Many times, I’d driven through Grand Junction and Fruita, CO en route to Denver, but never stopped. I’ve always looked around and felt like there was something there that I needed to discover. I’ve felt some sort of pull to the area. Now that Fruita has well become the latest mountain biking Mecca, I decided I needed to find out what all the stink was about.
It all started in July when I found out that an old friend of mine was getting married at Powderhorn Ski Resort just outside of Grand Junction. The wheels in my head began to turn and I began to set my bearings for Fruita and Grand Junction–I wanted to ride and, oh yeah… I wanted to go to my friend’s wedding.
Colorado National Monument
The week before I arrived, I called my friend, Jason, and said I was bringing my mountain bike to hit some trails in Fruita.
He said he could drum up some riding companions, then paused and said, “some guys go golfing the morning of their weddings, but in our family, we go for road rides.”
I said, “no problem, I’ll bring my road bike and I can do both a road and a mountain bike ride.”
After a comfortable night’s stay at the Balanced Rock Motel in Fruita, I loaded up the Subie and headed to where we were all to meet for the road ride–8:00 AM. I showed up and everyone was gone–apparently, they had changed the start time from 8:00 to 7:30. I boogied on up to the Monument entrance to catch up with them. I passed them in my car about 900 ft. into the climb out of the Grand Junction entrance, then stopped at Cold Shivers pullout.
We hooked up and were off to ride the rest of the loop to Fruita, then back to the Grand Junction entrance. What an amazing road ride! The views were absolutely stunning and not a single car on the entire loop.
I managed to still have a little over 1200 ft. of ascending to do over the course of the rest of the ride, but more importantly, I had over 2500 ft. of descending to do. Giddy up! The hairpin-filled descent to Fruita was filled with steep, fast turns and occasional tunnels.
I knew I liked the area already. This was by far the best road ride I’ve ever been on and that was just the start.
Horsethief Bench Loop – Kokopelli’s Trail
During the ride through the Colorado National Monument, I picked the other rider’s brains on the best mountain biking trails in the area.

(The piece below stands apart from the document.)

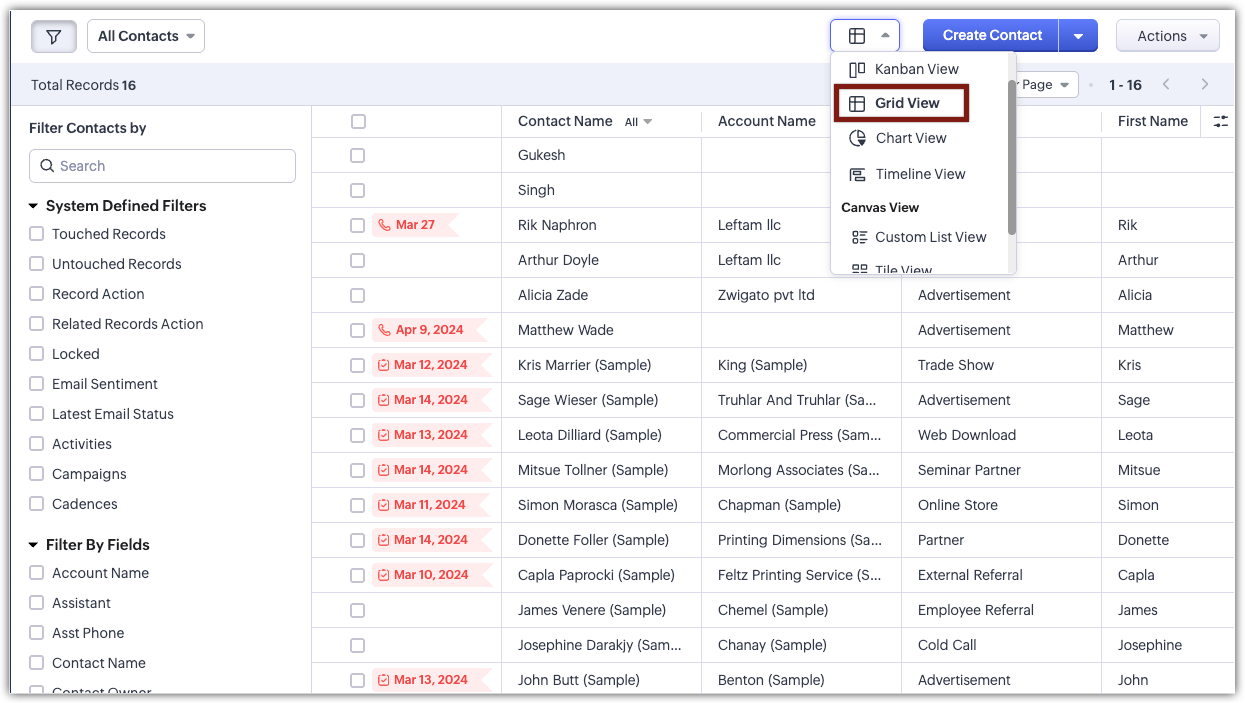Screen dimensions: 1245x703
Task: Click the filter Search field
Action: pos(162,166)
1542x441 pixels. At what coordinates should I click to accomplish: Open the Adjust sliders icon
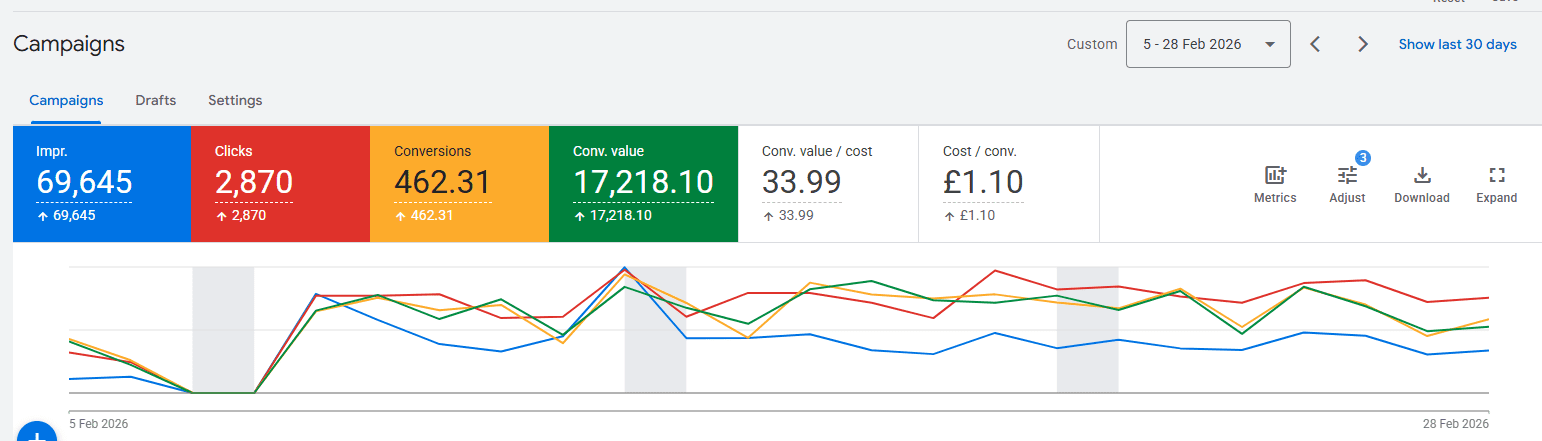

George and Eric (members of the mountain bike racing team for Mesa State College) were quick to suggest Horsethief Bench Loop after they saw my Turner RFX. They said I would love the technical rock drops and scenery.
George and I met up with Cory and Hailey (I never got last names) at the Mary’s Loop and Horsethief trailheads. We quickly ascended up the dirt road, then dropped back into the mesa overlooking the Colorado River.
To reach Horsethief Bench, simply follow the signs to Mary’s Loop–Horsethief branches off about a mile into the initial climb up Mary’s Loop.
The descent into Horsethief is… well… sketchy! I followed George on his hardtail until he pulled out. I guess the 2-3 ft. drops were more than he could handle on his Gary Fisher. I continued another 50 ft., clearing rocks and drops galore. Then, the final challenge before making it to the bottom home free… a 6 ft. angled rock drop with a narrow entrance to a downramp on the right side of the trail. I decided not to go for the drop, but to hit the downramp (which happens to be a flat rock) when my front tire had other plans. I washed out and slammed into the rock.
I decided not to attempt it again (I know, I’m a wuss), but opted to save it for another day, content with riding the farthest down of the group.
Once on the Bench, we took the loop trail clockwise. The trail winds up and down rocky sections with some 1-2 ft. step-ups and good rock drops thrown in every once in awhile just for fun. A couple of technical sections not too different from the entrance are thrown in just to keep everyone honest. On the loop back to the gnarly entrance, you ride up a dry creek bed made of sandstone. This was like riding on a bobsled trail.
The loop is completed by a grueling hike-a-bike up the rock star entrance.
Basically, I barely touched the surface on the riding in Fruita and Grand Junction. There are plenty more trails that I didn’t even hear about.
For more information, I would suggest contacting Over the Edge Sports in Fruita, CO and hitting the trails. Fruita is a great place to spend a weekend of mountain biking. And at only 3.5 hours from Salt Lake City, it’s accessible to many riders.